*Prompt*. Format everything from the line containing "You are a computer-use agent. Image resolution: width=989" down to the line containing "Action: pos(1189,585)" as a Markdown table with the columns No. and Line, numbering each row and leaving out blank lines.

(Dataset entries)
§ §
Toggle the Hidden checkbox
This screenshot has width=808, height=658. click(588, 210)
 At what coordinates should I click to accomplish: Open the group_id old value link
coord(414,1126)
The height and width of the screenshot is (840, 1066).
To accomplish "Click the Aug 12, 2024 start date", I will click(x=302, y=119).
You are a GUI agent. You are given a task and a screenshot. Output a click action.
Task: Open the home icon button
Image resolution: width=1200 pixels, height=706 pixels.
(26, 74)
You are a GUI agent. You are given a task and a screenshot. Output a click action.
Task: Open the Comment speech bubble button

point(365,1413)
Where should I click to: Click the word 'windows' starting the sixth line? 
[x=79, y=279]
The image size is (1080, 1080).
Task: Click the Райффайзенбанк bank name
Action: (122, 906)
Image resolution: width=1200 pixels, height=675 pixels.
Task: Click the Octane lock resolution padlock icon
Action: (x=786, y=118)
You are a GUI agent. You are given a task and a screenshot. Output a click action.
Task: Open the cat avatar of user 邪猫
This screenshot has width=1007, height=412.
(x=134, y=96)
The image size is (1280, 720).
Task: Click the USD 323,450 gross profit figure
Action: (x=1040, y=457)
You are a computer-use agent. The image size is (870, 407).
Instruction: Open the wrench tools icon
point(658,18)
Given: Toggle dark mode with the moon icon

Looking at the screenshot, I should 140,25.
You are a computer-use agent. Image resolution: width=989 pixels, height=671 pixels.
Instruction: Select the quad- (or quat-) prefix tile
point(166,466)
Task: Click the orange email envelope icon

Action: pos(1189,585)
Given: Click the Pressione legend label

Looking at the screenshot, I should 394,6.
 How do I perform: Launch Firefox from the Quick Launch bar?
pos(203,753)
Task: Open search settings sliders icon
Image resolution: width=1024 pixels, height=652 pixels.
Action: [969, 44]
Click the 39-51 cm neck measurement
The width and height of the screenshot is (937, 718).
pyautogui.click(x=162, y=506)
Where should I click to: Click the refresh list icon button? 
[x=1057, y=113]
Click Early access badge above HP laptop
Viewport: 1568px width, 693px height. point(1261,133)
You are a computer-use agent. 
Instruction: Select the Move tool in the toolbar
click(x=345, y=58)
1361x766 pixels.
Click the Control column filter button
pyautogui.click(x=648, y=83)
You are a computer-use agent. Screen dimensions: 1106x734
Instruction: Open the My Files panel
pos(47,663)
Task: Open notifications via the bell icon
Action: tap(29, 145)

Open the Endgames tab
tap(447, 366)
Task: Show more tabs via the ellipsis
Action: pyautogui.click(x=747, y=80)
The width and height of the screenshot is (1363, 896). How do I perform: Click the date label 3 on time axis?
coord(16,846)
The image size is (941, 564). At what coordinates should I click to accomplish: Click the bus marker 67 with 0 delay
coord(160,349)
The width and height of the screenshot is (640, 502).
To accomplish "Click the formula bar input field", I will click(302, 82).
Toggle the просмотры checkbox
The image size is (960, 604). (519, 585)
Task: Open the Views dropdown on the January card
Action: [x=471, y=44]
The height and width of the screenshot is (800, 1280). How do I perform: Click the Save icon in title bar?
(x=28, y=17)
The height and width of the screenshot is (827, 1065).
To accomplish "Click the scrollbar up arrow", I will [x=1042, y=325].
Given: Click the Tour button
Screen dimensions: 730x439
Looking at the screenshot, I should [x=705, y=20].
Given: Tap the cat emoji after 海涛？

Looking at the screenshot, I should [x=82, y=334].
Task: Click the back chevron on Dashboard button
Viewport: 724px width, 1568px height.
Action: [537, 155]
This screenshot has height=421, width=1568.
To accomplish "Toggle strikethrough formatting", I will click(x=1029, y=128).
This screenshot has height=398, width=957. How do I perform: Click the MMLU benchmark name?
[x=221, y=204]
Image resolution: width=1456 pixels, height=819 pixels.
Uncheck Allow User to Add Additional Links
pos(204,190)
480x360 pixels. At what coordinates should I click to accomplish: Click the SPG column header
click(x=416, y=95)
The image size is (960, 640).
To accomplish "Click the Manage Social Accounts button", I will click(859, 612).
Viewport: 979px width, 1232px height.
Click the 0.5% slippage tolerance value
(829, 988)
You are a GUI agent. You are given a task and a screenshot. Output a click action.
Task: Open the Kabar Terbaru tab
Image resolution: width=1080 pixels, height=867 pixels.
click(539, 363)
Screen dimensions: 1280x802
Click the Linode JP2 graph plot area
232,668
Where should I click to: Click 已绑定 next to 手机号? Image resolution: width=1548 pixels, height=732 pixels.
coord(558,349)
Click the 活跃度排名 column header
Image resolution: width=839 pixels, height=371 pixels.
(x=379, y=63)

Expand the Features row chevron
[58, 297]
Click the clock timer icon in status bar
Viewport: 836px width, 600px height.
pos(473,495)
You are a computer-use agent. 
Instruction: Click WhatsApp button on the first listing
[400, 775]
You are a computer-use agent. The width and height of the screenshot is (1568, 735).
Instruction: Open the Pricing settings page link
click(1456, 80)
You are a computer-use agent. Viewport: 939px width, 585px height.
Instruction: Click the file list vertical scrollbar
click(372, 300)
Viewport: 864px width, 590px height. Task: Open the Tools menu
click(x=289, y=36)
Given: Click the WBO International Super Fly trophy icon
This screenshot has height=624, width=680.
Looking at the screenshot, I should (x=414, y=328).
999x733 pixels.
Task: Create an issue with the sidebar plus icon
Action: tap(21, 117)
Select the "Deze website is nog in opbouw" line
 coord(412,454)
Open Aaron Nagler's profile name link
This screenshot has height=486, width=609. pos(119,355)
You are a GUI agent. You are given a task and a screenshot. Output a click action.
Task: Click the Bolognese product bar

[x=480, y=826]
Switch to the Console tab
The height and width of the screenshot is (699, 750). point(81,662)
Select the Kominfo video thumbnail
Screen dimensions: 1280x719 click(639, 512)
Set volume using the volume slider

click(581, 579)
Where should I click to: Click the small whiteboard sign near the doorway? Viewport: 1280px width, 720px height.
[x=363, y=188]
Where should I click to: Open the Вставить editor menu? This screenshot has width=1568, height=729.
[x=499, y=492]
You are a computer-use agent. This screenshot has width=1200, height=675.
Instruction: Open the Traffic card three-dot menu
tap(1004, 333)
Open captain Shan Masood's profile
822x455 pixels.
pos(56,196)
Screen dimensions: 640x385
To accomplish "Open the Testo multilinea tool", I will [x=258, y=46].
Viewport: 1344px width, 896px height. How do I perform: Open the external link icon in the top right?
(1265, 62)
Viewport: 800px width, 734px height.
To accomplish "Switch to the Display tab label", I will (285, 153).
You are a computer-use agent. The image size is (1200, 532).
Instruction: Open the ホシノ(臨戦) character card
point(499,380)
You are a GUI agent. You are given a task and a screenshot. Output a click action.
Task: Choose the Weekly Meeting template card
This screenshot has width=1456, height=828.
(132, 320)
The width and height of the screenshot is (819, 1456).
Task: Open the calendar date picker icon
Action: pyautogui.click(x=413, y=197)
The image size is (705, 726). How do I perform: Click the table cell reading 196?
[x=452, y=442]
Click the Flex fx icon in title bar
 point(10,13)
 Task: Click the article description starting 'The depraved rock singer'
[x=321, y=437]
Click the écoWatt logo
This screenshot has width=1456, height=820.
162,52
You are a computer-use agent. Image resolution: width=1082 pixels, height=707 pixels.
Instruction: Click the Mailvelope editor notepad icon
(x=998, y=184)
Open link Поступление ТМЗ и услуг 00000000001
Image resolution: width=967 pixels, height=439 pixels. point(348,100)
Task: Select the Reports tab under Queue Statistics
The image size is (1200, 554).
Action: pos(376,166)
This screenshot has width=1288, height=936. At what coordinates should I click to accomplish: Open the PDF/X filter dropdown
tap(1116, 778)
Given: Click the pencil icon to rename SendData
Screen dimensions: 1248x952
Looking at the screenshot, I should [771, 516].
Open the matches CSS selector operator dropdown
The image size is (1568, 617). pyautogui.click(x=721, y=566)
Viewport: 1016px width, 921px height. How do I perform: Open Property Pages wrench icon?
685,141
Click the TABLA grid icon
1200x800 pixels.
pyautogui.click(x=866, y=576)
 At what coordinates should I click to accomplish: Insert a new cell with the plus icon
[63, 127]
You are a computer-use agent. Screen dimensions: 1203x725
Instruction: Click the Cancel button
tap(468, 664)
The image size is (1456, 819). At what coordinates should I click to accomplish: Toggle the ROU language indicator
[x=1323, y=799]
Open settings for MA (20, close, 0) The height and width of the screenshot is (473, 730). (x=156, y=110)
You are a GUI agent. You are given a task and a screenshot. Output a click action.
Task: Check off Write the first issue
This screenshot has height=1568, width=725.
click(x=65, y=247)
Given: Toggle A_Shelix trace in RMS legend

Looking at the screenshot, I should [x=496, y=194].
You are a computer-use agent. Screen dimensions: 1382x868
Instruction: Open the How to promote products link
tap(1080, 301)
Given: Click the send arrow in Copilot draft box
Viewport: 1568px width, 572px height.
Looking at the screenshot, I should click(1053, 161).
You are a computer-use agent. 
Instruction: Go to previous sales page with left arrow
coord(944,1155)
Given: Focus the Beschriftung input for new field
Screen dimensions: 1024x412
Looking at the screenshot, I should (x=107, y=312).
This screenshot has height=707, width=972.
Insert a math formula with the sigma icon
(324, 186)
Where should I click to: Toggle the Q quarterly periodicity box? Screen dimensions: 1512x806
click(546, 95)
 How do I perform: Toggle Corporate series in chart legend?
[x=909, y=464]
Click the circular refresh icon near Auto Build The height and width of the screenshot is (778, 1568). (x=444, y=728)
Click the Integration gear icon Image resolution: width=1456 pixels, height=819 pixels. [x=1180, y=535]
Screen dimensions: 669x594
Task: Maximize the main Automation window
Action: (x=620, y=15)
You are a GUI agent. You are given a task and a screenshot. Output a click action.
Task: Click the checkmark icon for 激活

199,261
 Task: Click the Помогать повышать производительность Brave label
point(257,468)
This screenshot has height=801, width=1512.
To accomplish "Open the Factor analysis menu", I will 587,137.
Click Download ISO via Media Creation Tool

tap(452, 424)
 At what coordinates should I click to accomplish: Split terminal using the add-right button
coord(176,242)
§ §
*Right answer*.
| No. | Line |
|---|---|
| 1 | You are a computer-use agent. Image resolution: width=989 pixels, height=671 pixels. |
| 2 | Instruction: Select the quad- (or quat-) prefix tile |
| 3 | point(166,466) |
| 4 | Task: Click the orange email envelope icon |
| 5 | Action: pos(1189,585) |